In the interviewee's opinion, consumers' search for sustainability concerns other sectors, such as food. In the fashion sector, consumer pressure for sustainability is still a trend. Responding to the question of whether consumer trends influence the company in adopting CE, the interviewee stated:
(...) I don't know if I would say it's already a consumer trend (...) I think it is growing a lot, yes, but what I notice is that it is still much more within brands and academia than with consumers.
Since the external factors related to the social and environmental categories are already inherent to the company's operation, the interviewee could not identify them as a driver. Asked if social and environmental issues were motivating the implementation of CE, the interviewee replied:
All of this is inherent, we have been working since the beginning (...) since the beginning we have already looked for more sustainable raw materials and processes, this issue of respect for people (...), so I think that for us this was not after the Circular Economy, it came before.
The following section shows the study's findings and important themes that emerged from the results.
5. Discussion
The research sought to identify the drivers for implementing the CE by a born-sustainable company throughout a unique and relevant case study of a company in the fashion sector. It was possible to identify both internal and external drivers, as described in the literature. In the case studied, there is a prevalence of internal drivers that led the company to implement the CE.

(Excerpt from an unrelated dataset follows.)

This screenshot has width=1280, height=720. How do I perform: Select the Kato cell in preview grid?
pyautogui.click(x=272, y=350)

It was possible to identify most of the internal drivers described by the literature, except for two: profitability and available technology. Thus, the results suggest that internal factors are more numerous in the case studied and may be more prominent than external factors.

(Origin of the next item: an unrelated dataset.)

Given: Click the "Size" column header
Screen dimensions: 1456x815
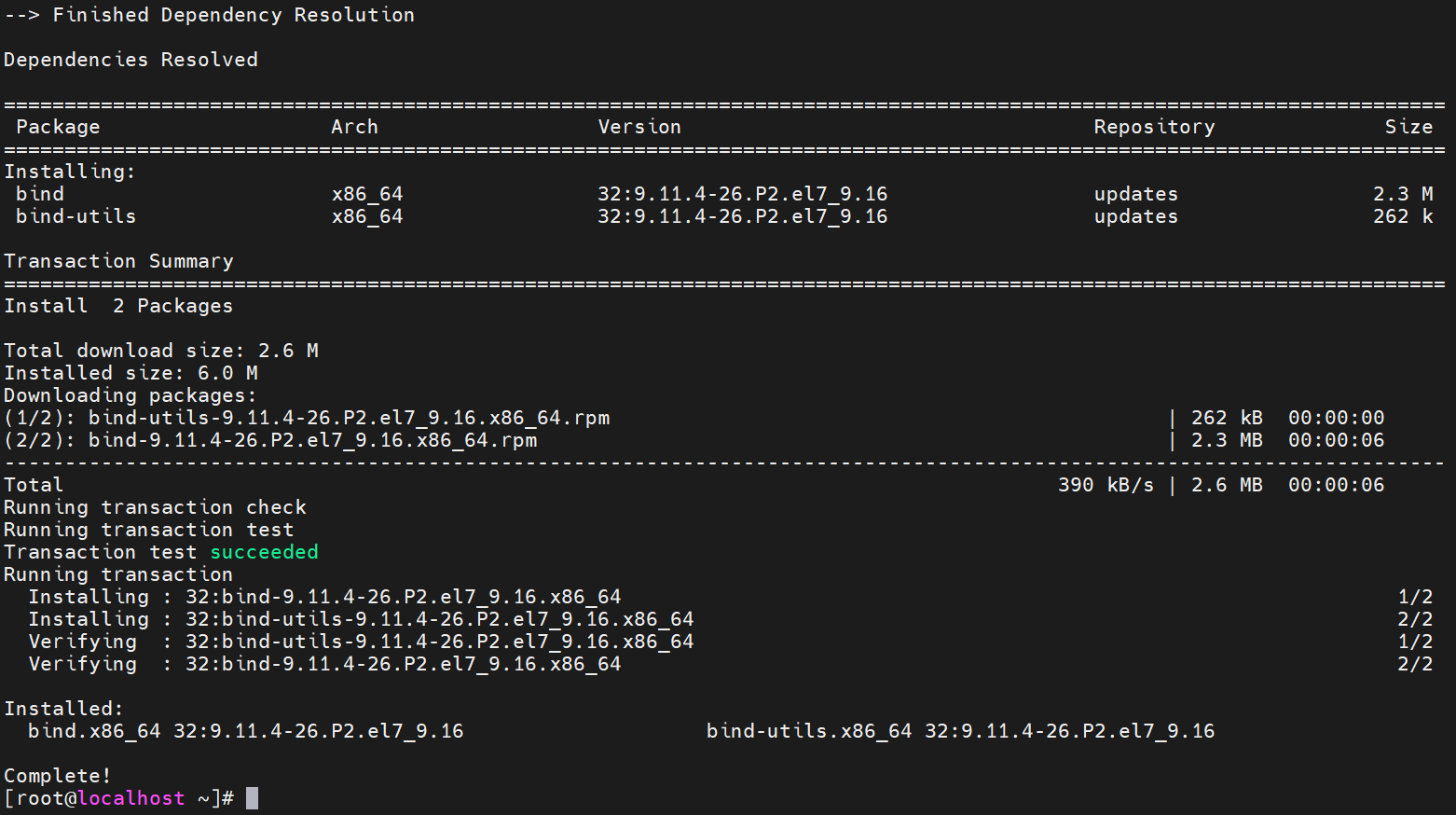Looking at the screenshot, I should (1408, 127).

The external factors showed less alignment with factors identified in the literature review. Among 12 listed factors, only one – laws and regulations – was indicated as a driver (Agyemang et al., 2018; Govindan & Hasanagic, 2018). The supply chain, described in the literature as a driver (Tura et al., 2019; Moktadir et al., 2018), was identified as a barrier. This result can be analyzed by the lens of the dominant business model in the fashion industry, based on fast fashion, which requires short production times, speed, high volumes and low cost (Koszewska, 2018; Kozlowski, Searcy & Bardeckir, 2015). Thus, productive technology and current practices in the supply chain are related to this type of demand, with machinery and processes that seek to produce large quantities at low costs (Kozlowski, Searcy & Bardeckir, 2016; Lueg, Pedersen & Clemmensen, 2013).
In addition to the dominant business logic, the activities of small and medium-sized companies are “typically determined by large firms they provide for in supply chains” (Demirel & Danisman, 2019, p. 1610). For the implementation of circular practices in the fashion industry, a change in the technology structure and the supply chain as a whole is necessary to make production on a smaller scale and with greater added value. However, this change demands a shift in the industry's business model and profound changes in the structure of the production chain and consumption habits (Gwozdz, Nielsen & Müller, 2017).

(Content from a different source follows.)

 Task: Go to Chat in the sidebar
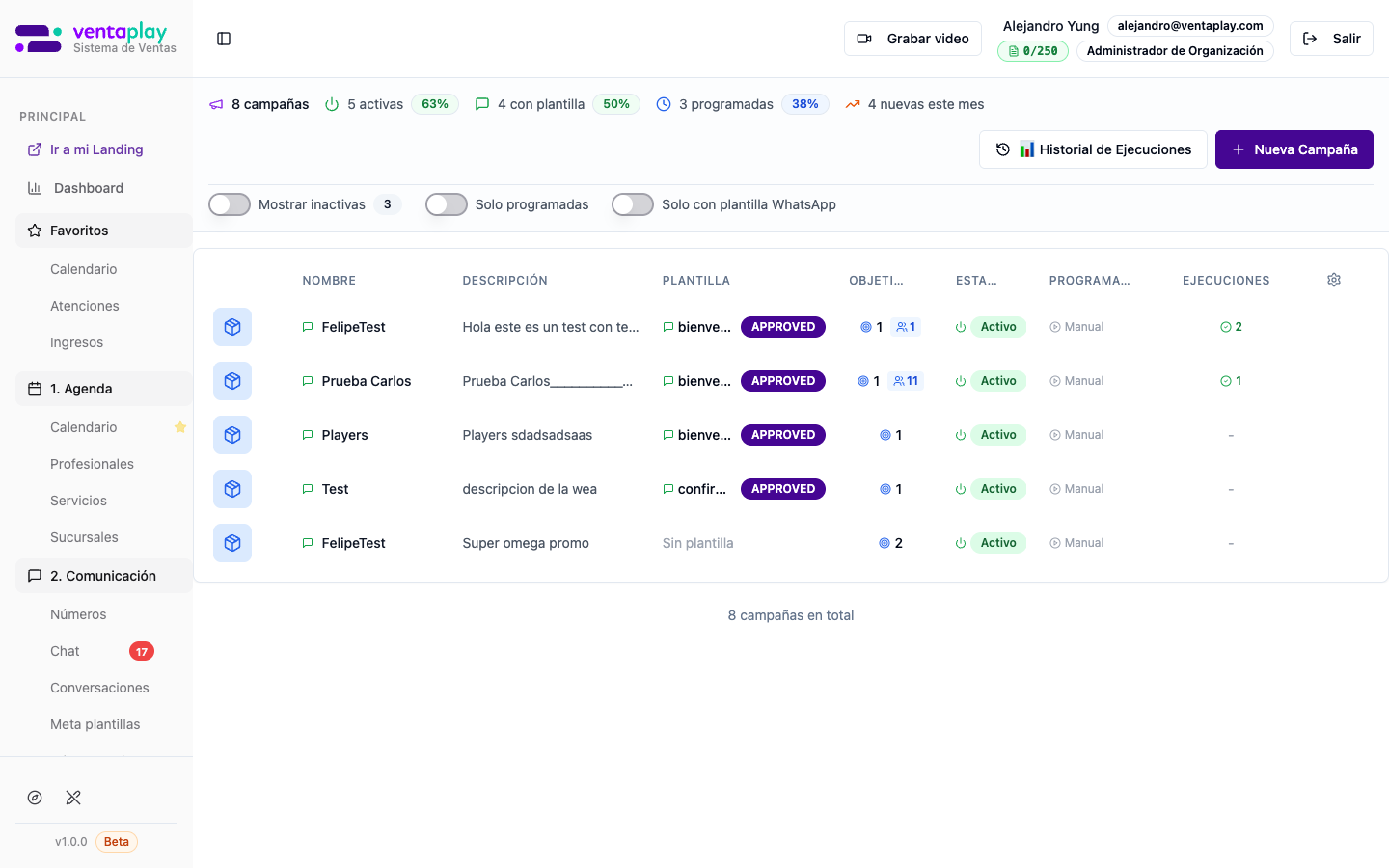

The influence of the network was not identified as a driver in the case studied. Again, one can assume that the current business model, added to the concentration of the industry in global competitors (Lueg et al., 2013), diminishes or neutralizes the influence of the network.
The consumer gains greater prominence in the CE due to closed cycles and recycling, remanufacturing and maintenance practices (Camacho-Otero et al., 2018). However, in the fashion area, the consumer market's pressure was weakly identified, still, as a behavior trend, not being classified as a driver for the implementation of circular practices.
The external factors that compose the social and environmental categories were not identified as drivers, as they are already intrinsic to born-sustainable companies' operations. The available studies on the topic that served as the basis for the categories of the research and factors sought to verify the driver for already established companies that intend to implement the CE. Thus, the present research results suggest that, in the context of born-sustainable companies, the concern with social and environmental issues is obvious and motivates not the implementation of circular practices but the existence of the company. Since CE is a sustainability strategy (Geissdoerfer et al., 2017; Murray et al., 2017), the drivers linked to the environment and society are the basis of born-sustainable companies (Boyd et al., 2017) because, without it, they do not exist.
Relating the data to the theoretical scheme proposed in the theoretical background (Table 1), the drivers for implementing the CE by born-sustainable companies identified in the research are in Table 2.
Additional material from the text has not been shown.